§ Problem statement
Among the records below, find the lines with the word "adultsskatetoo" and copy them.

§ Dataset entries
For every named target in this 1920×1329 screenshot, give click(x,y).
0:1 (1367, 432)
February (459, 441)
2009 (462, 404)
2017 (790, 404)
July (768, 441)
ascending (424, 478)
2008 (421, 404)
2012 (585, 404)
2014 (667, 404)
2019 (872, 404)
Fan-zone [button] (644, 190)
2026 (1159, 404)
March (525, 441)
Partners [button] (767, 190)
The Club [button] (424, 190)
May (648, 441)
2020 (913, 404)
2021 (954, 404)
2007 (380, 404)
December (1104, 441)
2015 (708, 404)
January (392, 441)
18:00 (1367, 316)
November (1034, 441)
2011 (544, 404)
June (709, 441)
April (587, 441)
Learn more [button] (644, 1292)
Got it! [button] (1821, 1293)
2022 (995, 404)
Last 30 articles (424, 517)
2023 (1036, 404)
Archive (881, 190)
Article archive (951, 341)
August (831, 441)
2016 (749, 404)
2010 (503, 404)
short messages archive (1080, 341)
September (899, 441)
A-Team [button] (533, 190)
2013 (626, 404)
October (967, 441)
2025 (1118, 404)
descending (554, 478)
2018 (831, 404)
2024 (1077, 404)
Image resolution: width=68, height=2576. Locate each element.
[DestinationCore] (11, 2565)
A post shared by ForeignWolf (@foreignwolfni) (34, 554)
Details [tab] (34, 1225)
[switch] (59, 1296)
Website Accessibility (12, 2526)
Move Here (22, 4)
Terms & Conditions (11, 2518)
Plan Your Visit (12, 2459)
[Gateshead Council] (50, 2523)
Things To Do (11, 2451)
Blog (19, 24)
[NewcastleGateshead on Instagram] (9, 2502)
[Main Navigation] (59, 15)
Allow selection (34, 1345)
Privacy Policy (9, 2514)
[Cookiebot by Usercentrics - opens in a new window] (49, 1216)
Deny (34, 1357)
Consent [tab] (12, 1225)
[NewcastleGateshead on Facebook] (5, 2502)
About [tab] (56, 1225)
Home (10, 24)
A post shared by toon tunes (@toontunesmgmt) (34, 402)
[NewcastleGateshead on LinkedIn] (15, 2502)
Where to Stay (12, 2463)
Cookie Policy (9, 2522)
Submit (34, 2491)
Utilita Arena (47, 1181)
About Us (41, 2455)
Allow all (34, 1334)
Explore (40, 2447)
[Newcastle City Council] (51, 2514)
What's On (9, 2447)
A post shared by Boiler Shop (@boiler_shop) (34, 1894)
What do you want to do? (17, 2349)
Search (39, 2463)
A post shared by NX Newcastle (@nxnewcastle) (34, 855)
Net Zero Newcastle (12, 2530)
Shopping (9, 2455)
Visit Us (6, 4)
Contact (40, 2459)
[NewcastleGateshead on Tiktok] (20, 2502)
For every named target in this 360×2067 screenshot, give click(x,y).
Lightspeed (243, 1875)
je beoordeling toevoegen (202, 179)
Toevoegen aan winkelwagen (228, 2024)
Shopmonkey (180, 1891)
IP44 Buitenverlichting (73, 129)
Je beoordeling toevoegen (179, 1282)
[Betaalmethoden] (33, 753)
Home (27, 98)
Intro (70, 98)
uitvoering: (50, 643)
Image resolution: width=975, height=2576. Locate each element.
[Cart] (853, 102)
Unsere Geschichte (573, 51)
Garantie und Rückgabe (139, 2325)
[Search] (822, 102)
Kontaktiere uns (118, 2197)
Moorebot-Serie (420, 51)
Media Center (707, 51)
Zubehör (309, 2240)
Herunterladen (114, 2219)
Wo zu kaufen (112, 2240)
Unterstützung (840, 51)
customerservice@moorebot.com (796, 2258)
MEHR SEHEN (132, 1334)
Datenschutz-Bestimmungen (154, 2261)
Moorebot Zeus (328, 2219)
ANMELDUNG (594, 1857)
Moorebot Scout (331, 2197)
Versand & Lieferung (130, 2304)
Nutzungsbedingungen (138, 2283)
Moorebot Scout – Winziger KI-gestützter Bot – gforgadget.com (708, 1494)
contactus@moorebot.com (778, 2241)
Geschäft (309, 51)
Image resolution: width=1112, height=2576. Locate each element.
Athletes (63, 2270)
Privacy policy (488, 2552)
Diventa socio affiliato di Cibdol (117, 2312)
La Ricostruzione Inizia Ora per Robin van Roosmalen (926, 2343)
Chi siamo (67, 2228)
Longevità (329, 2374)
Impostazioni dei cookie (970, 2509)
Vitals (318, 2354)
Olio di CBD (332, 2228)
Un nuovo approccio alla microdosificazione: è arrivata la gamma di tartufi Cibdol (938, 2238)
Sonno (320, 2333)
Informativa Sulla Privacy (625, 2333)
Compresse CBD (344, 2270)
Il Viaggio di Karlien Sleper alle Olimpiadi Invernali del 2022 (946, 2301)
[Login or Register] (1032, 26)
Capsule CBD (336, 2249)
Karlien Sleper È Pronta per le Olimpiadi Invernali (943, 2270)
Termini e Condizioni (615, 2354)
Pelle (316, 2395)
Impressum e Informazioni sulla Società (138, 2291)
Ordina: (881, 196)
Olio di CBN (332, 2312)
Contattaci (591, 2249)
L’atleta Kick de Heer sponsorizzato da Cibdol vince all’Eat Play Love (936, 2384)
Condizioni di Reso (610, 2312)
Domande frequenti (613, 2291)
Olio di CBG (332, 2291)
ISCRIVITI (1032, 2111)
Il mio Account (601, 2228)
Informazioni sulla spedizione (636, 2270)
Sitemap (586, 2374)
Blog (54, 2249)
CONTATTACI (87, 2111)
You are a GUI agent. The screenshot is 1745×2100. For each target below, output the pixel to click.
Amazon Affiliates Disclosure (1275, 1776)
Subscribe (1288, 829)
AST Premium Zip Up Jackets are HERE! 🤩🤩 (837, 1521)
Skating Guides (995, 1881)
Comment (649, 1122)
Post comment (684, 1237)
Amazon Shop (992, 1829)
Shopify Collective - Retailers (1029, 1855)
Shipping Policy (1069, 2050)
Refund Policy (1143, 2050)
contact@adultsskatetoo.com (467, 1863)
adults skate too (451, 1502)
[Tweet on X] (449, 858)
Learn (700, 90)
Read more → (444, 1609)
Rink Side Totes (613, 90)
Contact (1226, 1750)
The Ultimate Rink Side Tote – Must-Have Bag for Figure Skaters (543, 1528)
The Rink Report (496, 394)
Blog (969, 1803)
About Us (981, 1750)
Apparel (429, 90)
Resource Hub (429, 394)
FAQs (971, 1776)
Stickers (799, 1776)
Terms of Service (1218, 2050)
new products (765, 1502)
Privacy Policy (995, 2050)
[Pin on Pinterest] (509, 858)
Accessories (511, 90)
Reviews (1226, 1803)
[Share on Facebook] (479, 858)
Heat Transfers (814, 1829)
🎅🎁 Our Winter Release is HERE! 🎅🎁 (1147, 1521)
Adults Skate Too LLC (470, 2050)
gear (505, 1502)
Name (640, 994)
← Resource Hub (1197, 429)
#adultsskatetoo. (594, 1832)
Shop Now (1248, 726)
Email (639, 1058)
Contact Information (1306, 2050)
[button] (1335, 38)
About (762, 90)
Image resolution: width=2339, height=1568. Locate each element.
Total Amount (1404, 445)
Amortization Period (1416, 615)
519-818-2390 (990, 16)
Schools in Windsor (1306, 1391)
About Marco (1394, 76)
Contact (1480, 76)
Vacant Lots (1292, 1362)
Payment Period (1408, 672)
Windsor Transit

§ Answer space
contact@adultsskatetoo.com (467, 1863)
#adultsskatetoo. (594, 1832)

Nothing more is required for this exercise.